* _Task to carry out_:
Please reproduce the records exactly, leaving out any pictures.
[[ Data extract open ]]
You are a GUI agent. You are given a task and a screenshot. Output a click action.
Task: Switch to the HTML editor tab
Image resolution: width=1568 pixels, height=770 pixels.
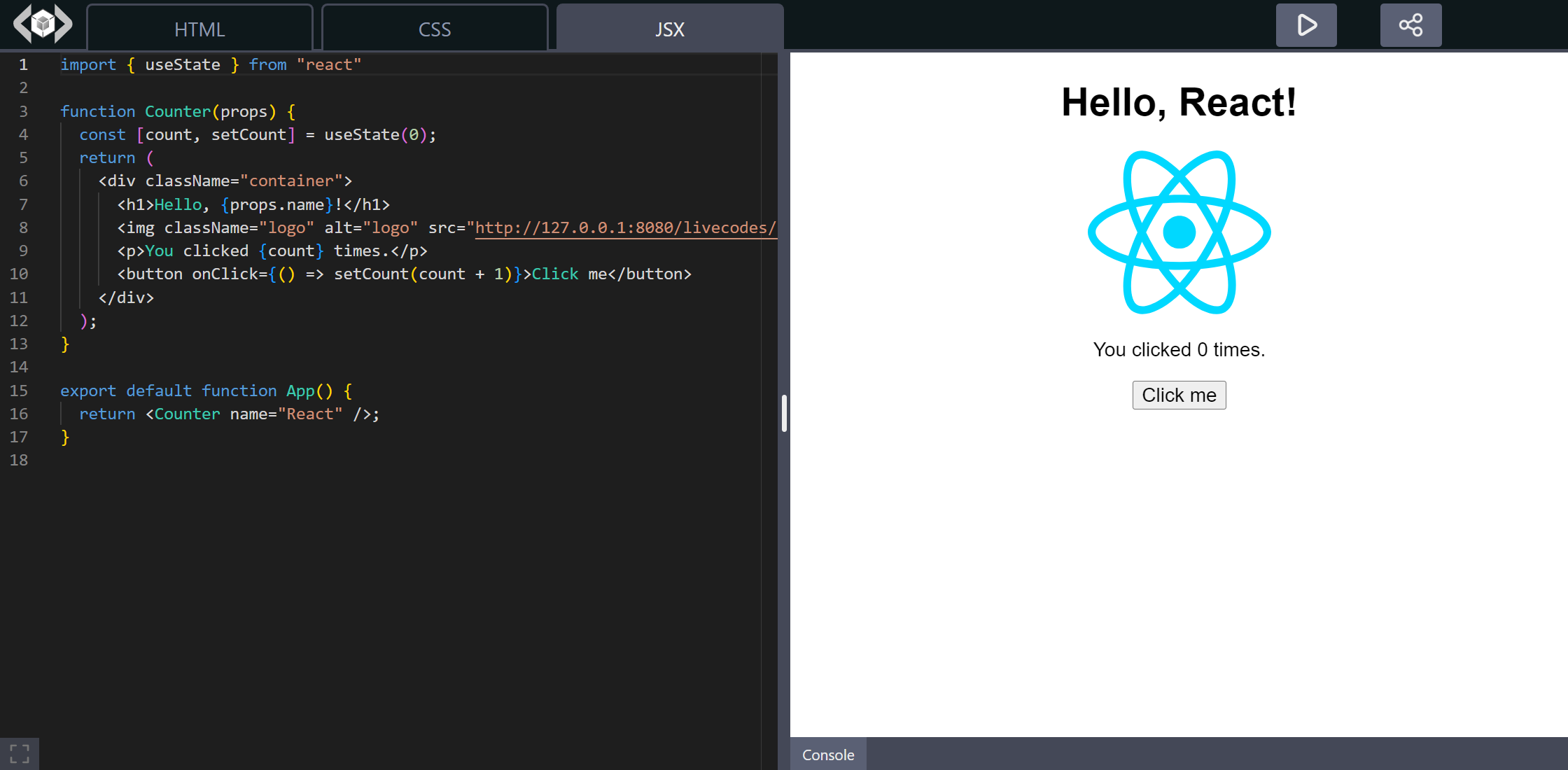tap(200, 29)
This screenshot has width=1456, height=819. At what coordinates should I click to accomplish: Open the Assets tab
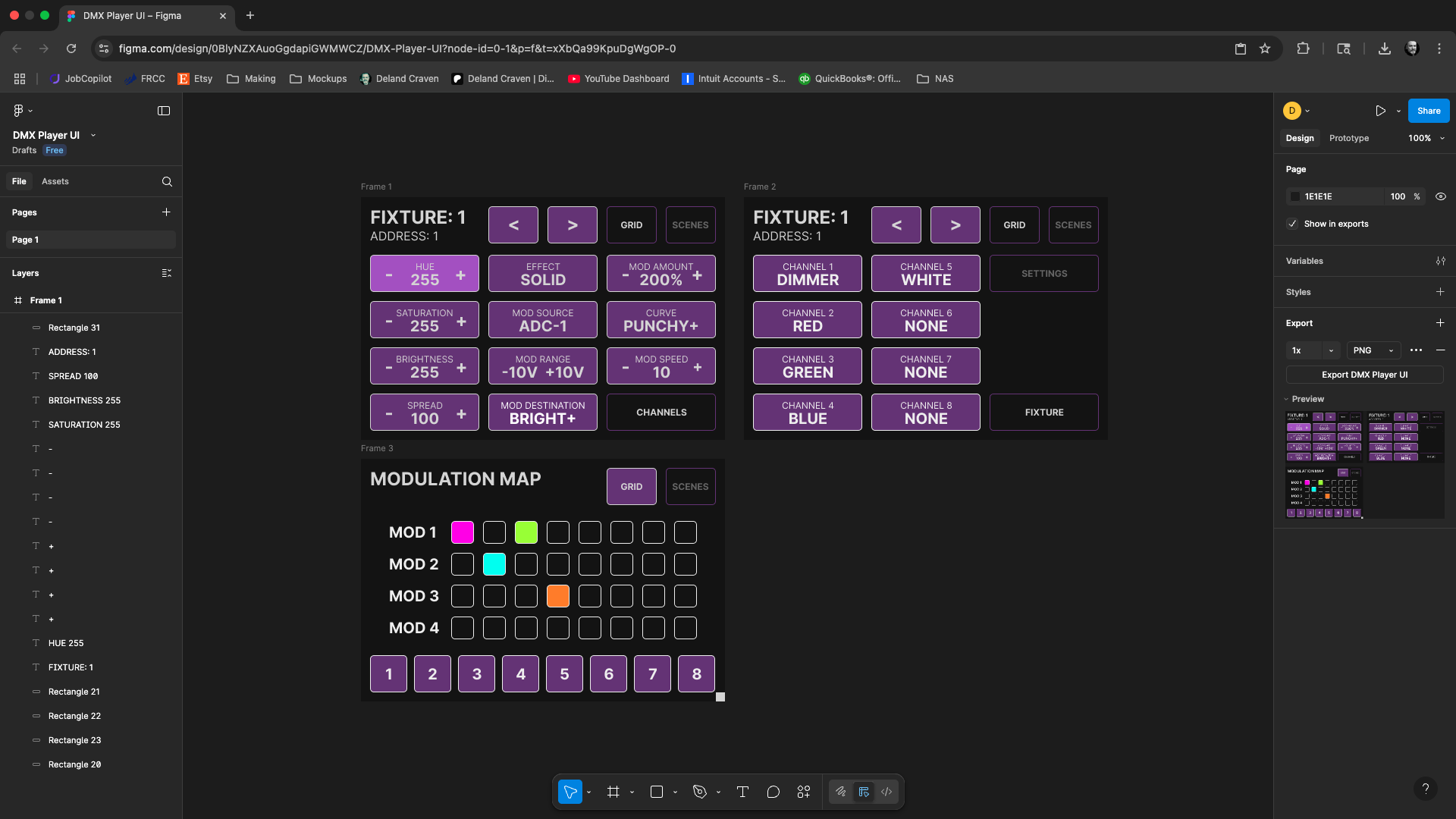[x=55, y=181]
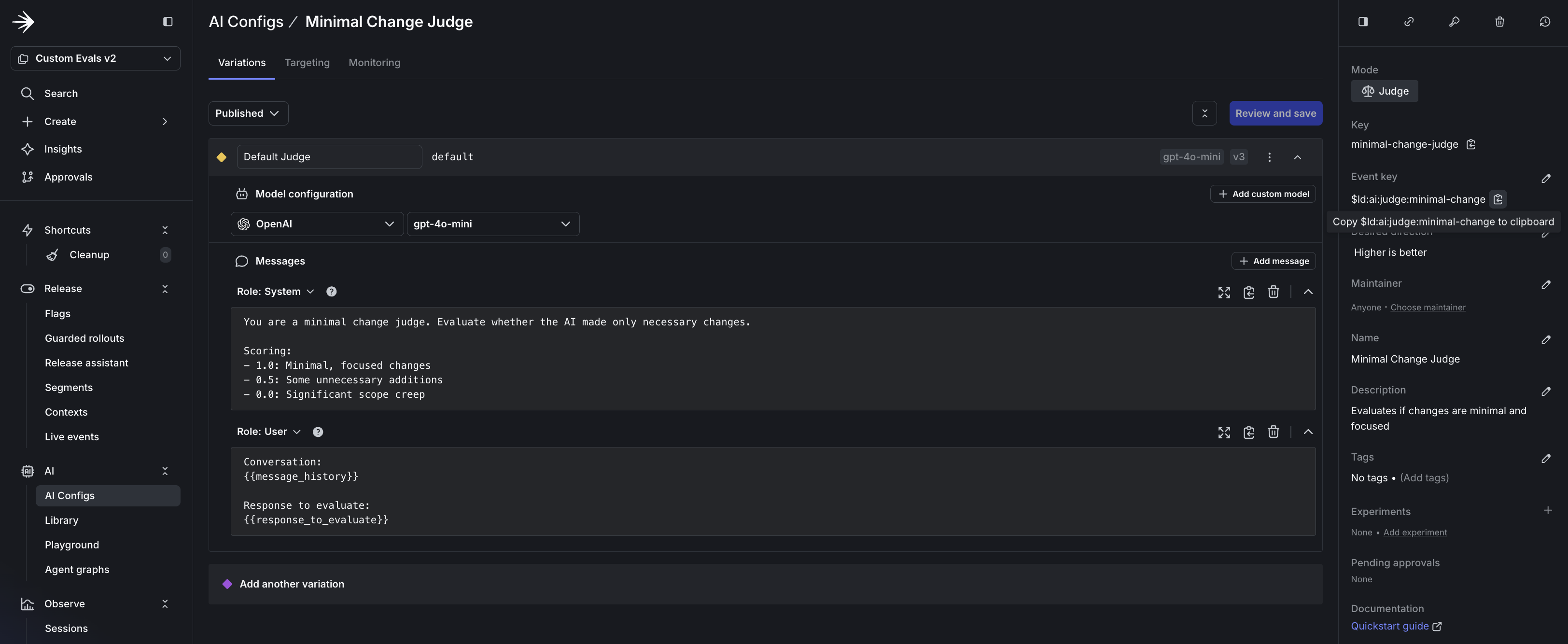Click the Default Judge name field
The height and width of the screenshot is (644, 1568).
coord(329,156)
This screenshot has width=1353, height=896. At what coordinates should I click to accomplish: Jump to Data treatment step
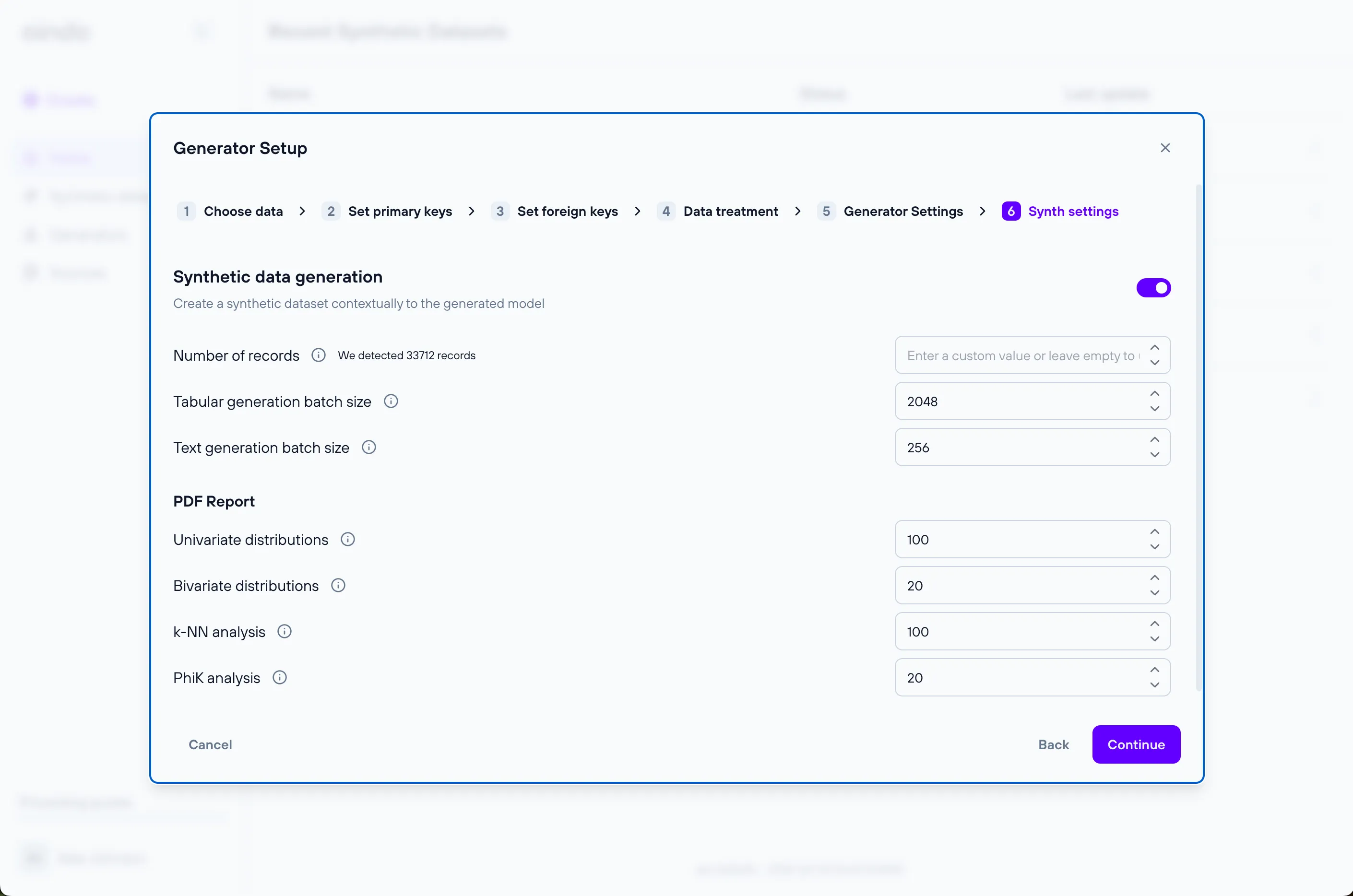[730, 212]
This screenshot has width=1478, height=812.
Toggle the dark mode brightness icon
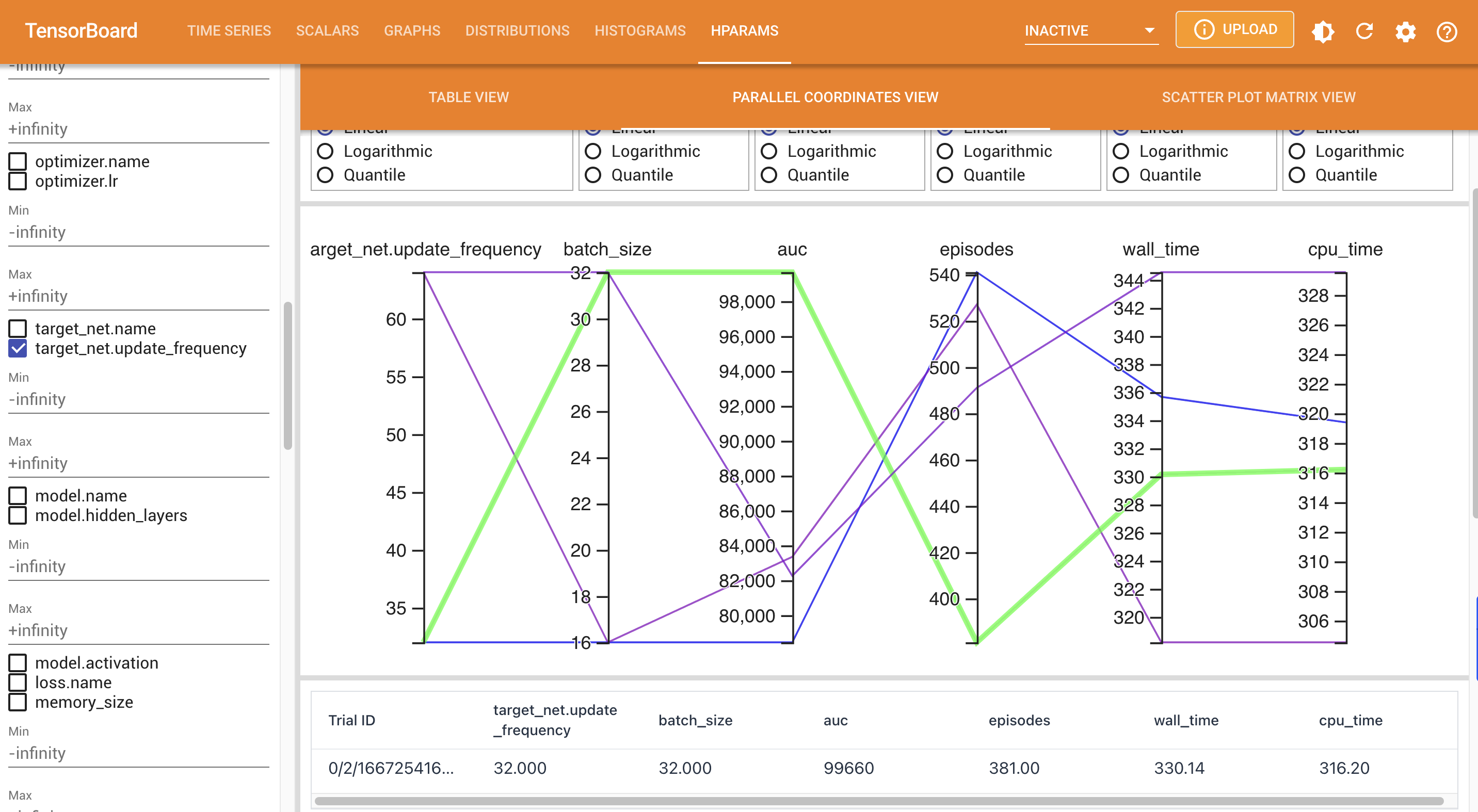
[[ Data extract closed ]]
* _Answer to this task_:
You are a GUI agent. You are given a task and a screenshot. Output a click action.
Task: Switch to the HTML editor tab
Image resolution: width=1568 pixels, height=770 pixels.
tap(200, 29)
This screenshot has width=1456, height=819. At what coordinates should I click to accomplish: Open the Assets tab
[x=55, y=181]
Click the Default Judge name field
The height and width of the screenshot is (644, 1568).
coord(329,156)
This screenshot has width=1353, height=896. At what coordinates should I click to accomplish: Jump to Data treatment step
[730, 212]
This screenshot has width=1478, height=812.
Toggle the dark mode brightness icon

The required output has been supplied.